Depending on what students wish to do with their future careers, they can choose between Physics Bachelor of Arts or Physics Bachelor of Sciences degrees. A Physics B.S is designed for students who wish to pursue careers in physics, engineering or postgraduate studies. The B.A in Physics program is designed for students who wish to double-major or pursue multiple disciplines.

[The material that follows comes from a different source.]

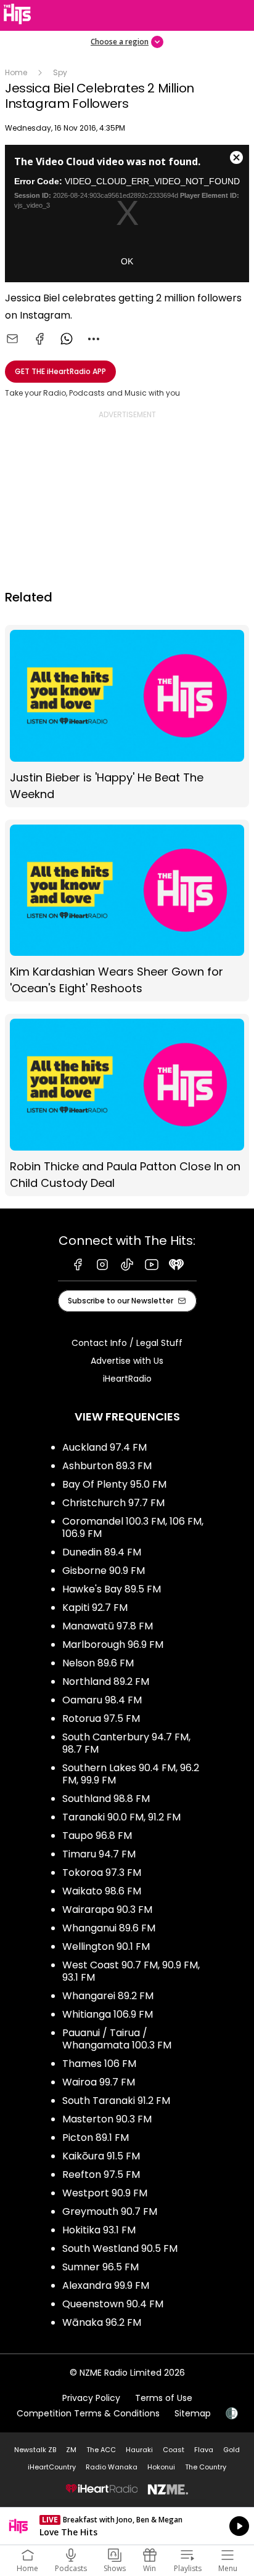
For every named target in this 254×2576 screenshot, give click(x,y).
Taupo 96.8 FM (97, 1835)
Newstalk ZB (35, 2450)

There are a number of groundbreaking classes offered in the Physics department. Courses include Speaking Physics, Applied Geophysics, Stars & Galaxies and numerous others. Students from across a broad range of academic disciplines can take physics classes specific to their interests.

Greek (B.A)
The Department of Classical Studies’s Greek program offers students the opportunity to learn both the ancient language of Greek but also develop cultural and literary skills. Taking classes in Greek can be beneficial to a wide spectrum of students, from students who want to study archaeology to pre-law and pre-med students. Corinne Pache, a professor in the Classical Studies department, explained the value of learning Greek.

“[Greek] really helps you understand English because you get back to kind of the roots of words and you start realizing, when you learn Greek, that all of our English words have this underlying meaning that is already there in Greek,” Pache said.

Students who major in Greek have the opportunity to work in research labs, including the Early Book and Manuscript Lab and the Roman World Lab. In these labs, students have the opportunity to learn how to transcribe and edit manuscripts and early print material for electronic publication.

The skills developed in Greek classes and in Research Labs are more than just learning a foreign language. Classes in Greek cover topics that help students navigate fields such as history, philosophy and politics.

“But I would say anybody you know, who is interested in either language or literature or ideas, you know, if you think of all the kinds of big concepts, democracy, philosophy, history, they all go back to ancient Greek writers,” Pache said.

When signing up for classes this semester keep in mind all of the unique and fun classes that Trinity has to offer.